● INPUT DATA
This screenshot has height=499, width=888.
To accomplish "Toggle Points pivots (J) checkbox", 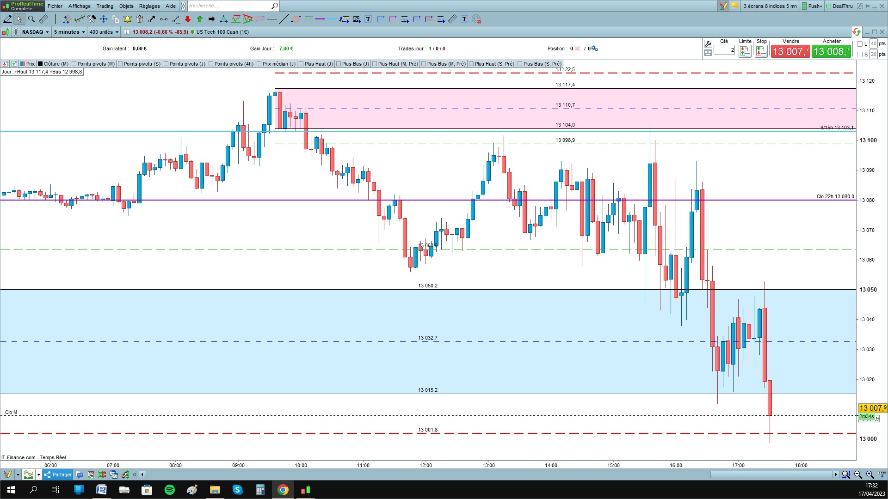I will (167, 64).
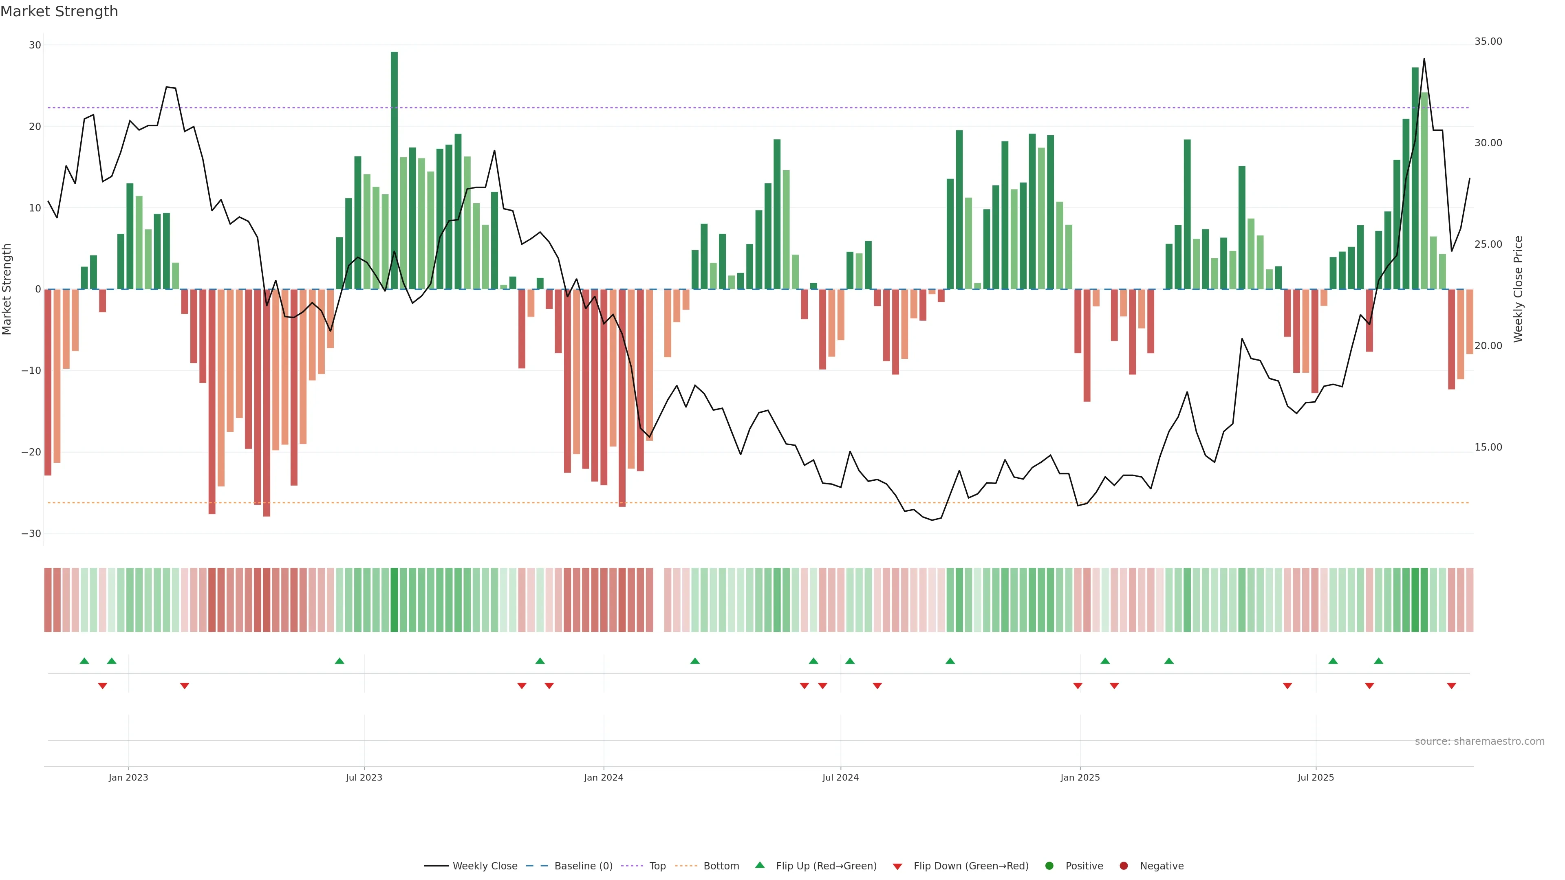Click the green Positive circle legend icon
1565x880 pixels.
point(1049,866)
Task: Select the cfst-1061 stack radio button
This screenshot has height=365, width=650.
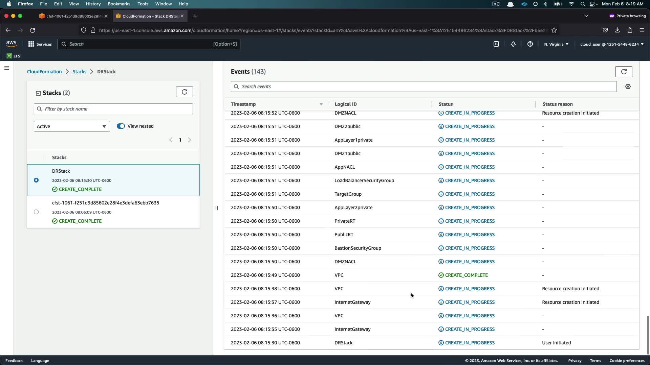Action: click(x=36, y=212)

● TASK DIRECTIONS
When you reach the line that contains "Task: Select the cfst-1061 stack radio button", start copying the listing word for word and stop only after its last line, without any pictures.

● RESULT FOR THIS EXERCISE
Task: Select the cfst-1061 stack radio button
This screenshot has height=365, width=650.
Action: click(x=36, y=212)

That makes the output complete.